- **Your objective**
In the text on Phrom Phiram subdistrict, which river basin does the subdistrict lie in?

- **Text section**
## begin

- District: Phrom Phiram
- Province: Phitsanulok
- Country: Thailand

Population (2005)
- • Total: 15,075
- Time zone: UTC+7 (ICT)
- Postal code: 65150
- Geocode: 650601

= Phrom Phiram subdistrict =

Phrom Phiram (พรหมพิราม) is a subdistrict in the Phrom Phiram district of Phitsanulok province, Thailand.

==Geography==
Phrom Phiram lies in the Nan Basin, which is part of the Chao Phraya Watershed.

## end

- **Dataset excerpts**
## begin

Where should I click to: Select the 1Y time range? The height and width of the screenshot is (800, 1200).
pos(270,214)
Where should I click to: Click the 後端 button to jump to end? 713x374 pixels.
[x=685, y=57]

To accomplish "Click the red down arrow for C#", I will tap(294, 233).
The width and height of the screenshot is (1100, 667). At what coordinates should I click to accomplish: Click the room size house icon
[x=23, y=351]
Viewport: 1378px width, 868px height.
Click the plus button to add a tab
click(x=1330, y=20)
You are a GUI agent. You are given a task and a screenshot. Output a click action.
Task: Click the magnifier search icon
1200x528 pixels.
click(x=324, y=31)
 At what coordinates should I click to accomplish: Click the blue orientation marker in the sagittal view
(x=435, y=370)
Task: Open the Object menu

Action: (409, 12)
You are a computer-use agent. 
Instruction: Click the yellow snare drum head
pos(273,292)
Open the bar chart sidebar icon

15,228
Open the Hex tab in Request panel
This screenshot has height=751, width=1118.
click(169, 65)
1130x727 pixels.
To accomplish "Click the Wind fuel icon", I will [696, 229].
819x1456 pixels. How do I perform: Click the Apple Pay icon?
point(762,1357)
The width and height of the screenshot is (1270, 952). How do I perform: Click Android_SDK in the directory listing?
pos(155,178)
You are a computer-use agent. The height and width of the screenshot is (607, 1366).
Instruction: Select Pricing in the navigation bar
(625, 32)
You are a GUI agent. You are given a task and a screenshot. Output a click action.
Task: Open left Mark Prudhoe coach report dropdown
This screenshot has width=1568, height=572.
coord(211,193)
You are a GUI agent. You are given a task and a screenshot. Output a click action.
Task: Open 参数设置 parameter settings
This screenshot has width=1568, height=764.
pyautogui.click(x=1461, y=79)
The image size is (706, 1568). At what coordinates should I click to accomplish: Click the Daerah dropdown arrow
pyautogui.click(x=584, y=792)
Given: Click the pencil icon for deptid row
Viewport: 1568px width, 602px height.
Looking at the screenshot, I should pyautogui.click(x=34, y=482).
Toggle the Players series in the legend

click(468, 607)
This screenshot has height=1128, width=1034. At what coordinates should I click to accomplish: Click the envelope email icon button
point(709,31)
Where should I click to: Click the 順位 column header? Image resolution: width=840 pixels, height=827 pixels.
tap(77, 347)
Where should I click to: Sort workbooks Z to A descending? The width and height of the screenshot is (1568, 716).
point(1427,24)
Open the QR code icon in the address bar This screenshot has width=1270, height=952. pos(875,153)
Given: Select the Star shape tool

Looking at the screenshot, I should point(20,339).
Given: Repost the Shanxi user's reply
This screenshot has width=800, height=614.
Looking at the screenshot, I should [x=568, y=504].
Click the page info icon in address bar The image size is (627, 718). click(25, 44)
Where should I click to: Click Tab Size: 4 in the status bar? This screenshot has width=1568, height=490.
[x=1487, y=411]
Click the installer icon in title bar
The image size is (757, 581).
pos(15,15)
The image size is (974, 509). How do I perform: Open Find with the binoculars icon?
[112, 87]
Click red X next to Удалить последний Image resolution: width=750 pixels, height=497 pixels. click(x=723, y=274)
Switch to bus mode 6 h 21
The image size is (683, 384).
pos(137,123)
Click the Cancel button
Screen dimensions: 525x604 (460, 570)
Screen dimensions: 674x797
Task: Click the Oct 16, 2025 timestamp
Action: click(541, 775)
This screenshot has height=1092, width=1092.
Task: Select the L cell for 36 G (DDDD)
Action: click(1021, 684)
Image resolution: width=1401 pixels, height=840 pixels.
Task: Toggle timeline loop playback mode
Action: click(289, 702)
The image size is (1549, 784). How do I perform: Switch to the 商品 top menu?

## end

- **The answer**
The Nan Basin, part of the Chao Phraya Watershed.